Advertisement

‘Clean energy’ advocates change their pitch

Share

This article was originally on a blog post platform and may be missing photos, graphics or links. See About archive blog posts.

As the President Obama-backed energy and climate bill moved through the House this spring, lawmakers reshaped it to hand financial concessions for coal-fired power plants, farmers, Rust Belt factories and several other interests. Among the groups left to grumble -- when the bill passed the chamber on a narrow vote -- were advocates of massive new spending on “clean energy” research.

The bill could potentially raise hundreds of billions of dollars in revenue, but it directs only a sliver of that money to researching cheaper and more efficient clean energy technology that scientists and many lawmakers call crucial to U.S. hopes of curbing global warming and reducing dependence on imported oil.

Advertisement

The Senate is gearing up to tackle its own version of the climate bill, and some research advocates say that to avoid a repeat of their House experience, they’ll need to change their pitch and make energy technology as accessible and important in lawmakers’ minds as the other interest groups competing for slices of the bill’s revenue.

The advocates say their problem is message, not substance, a belief reflected in the call Thursday by a collection of advocates for the creation of a National Institutes of Energy, based on the National Institutes of Health.

The idea comes from the centrist Democratic group Third Way, a key player in the campaign to pass the energy bill, and the environmentalist Breakthrough Institute, which advocates intensive energy research and has panned the climate bill.

“The lack of a sustained national commitment to clean energy innovation is already limiting our access to a major economic driver of the next century,” the groups warn in a report issued Thursday. “Without immediate action to spur clean energy technologies and industries, the United States may also fall behind several Asian nations now aggressively positioning themselves to dominate the burgeoning clean energy sector.”

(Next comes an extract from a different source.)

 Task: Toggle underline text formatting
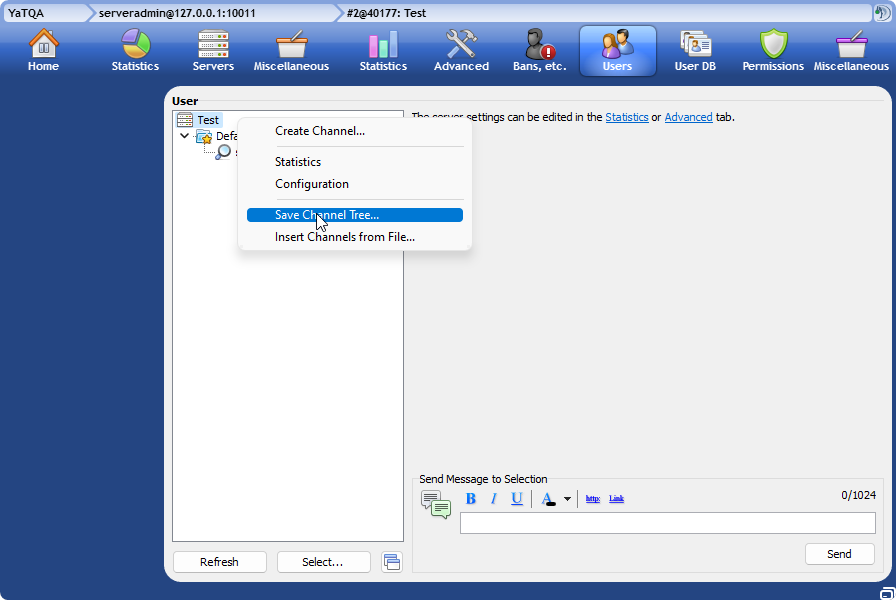point(517,499)
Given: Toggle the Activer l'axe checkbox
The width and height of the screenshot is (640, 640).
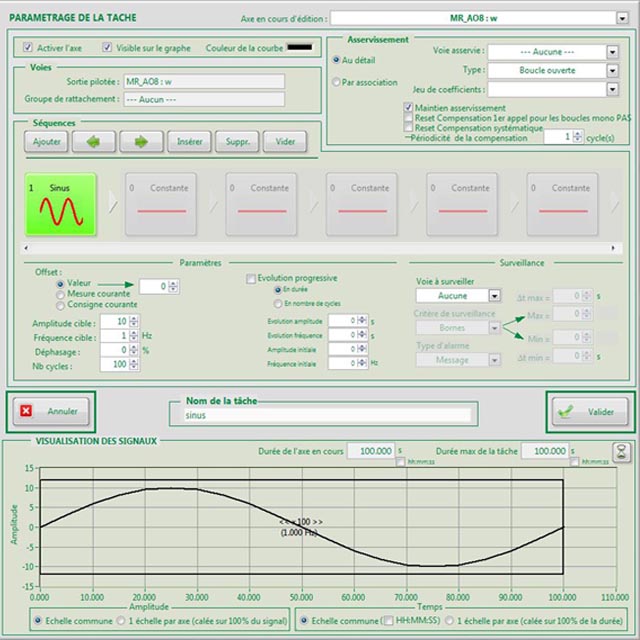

Obama proposed to fund much of that research from the climate bill, which centers on a so-called cap-and-trade system for limiting heat-trapping gas emissions. Major sources of the gases, such as power plants, would have to obtain permits for their emissions from an ever-shrinking pool, either by buying them on an open market or via government handout.

The House version of the bill gives nearly all the permits away free initially and dedicates about less-than-$2 billion a year for energy research. A collection of 34 Nobel Prize winners urged Obama in a letter this summer to push for more research money, while other research supports blamed the ways of Washington.

Advertisement

The “political trades that were required to pass [the climate bill] have left far too little revenue behind for the most crucial use of cap-trade money — investments to catalyze a radically cleaner energy future,” Mark Muro, a fellow at the Brookings Institution who has pushed for changes in the structure of federal energy research, wrote in an analysis of the bill this summer.

The energy institutes would be dedicated to helping renewable energy sources such as wind, solar and geothermal compete on price with fossil fuels such as coal and gas. The groups propose to fund them with $15 billion a year, about half of the current medical research budget of the NIH.

Republicans offered their own research plan in the House: an amendment to the climate bill that would have awarded competitive prizes for energy research goals. The amendment failed.

All but a handful of Republicans voted against the final bill.